Dark Matter: French-German Laboratory established

KIT will explore the mysterious dark matter with international research partners to contribute to its detection.
Grafische Darstellung des Darwin-Experiments, die einen rund 12 Meter hohen Metallbehälter zeigt, der an eine riesige Taucherglocke erinnert. Marco Kraan (Nikhef) / DARWIN Collaboration
The planned DARWIN experiment with participation of KIT and CNRS partners is a 50-ton liquid xenon detector which will search for dark matter particles with unprecedented sensitivity.

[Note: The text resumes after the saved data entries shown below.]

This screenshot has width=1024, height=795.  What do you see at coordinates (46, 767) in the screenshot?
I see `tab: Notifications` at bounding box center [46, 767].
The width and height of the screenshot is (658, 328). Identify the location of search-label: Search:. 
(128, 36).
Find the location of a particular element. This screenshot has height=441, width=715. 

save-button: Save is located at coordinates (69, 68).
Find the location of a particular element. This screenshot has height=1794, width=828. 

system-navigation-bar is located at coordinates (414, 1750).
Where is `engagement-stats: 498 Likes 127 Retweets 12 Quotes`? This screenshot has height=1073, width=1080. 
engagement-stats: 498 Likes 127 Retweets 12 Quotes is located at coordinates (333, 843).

Dark matter is one of the great enigmas of physics. In order to explore its nature, the French research organization CNRS together with Karlsruher Institut für Technologie (KIT), Deutsches Elektronen-Synchrotron (DESY) and Helmholtz-Zentrum für Schwerionenforschung (GSI) have joined their forces to create the Dark Matter Lab (DMLab).

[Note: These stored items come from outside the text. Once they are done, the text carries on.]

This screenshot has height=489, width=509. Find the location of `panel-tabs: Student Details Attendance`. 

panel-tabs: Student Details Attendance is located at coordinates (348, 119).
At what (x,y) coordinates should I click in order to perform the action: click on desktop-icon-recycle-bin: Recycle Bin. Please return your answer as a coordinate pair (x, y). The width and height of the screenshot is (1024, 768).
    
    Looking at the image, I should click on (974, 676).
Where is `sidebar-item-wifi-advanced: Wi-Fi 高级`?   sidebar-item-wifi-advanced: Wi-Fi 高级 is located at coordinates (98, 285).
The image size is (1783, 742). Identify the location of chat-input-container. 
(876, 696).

In galaxies and galactic clusters, visible matter alone cannot account for the total mass required to explain astronomical observations. This points to the presence of “dark” matter, which is invisible and interacts very weakly with ordinary matter. Even though it represents 26% of the Universe’s total energy, dark matter is still hypothetical today, and its nature remains unknown.

The scientific topics explored by DMLab include the direct search for dark matter, the study of gravitational waves and astrophysical messenger particles, the development of new techniques for particle acceleration and detection, theoretical physics, and the management and processing of the data generated by the experiments.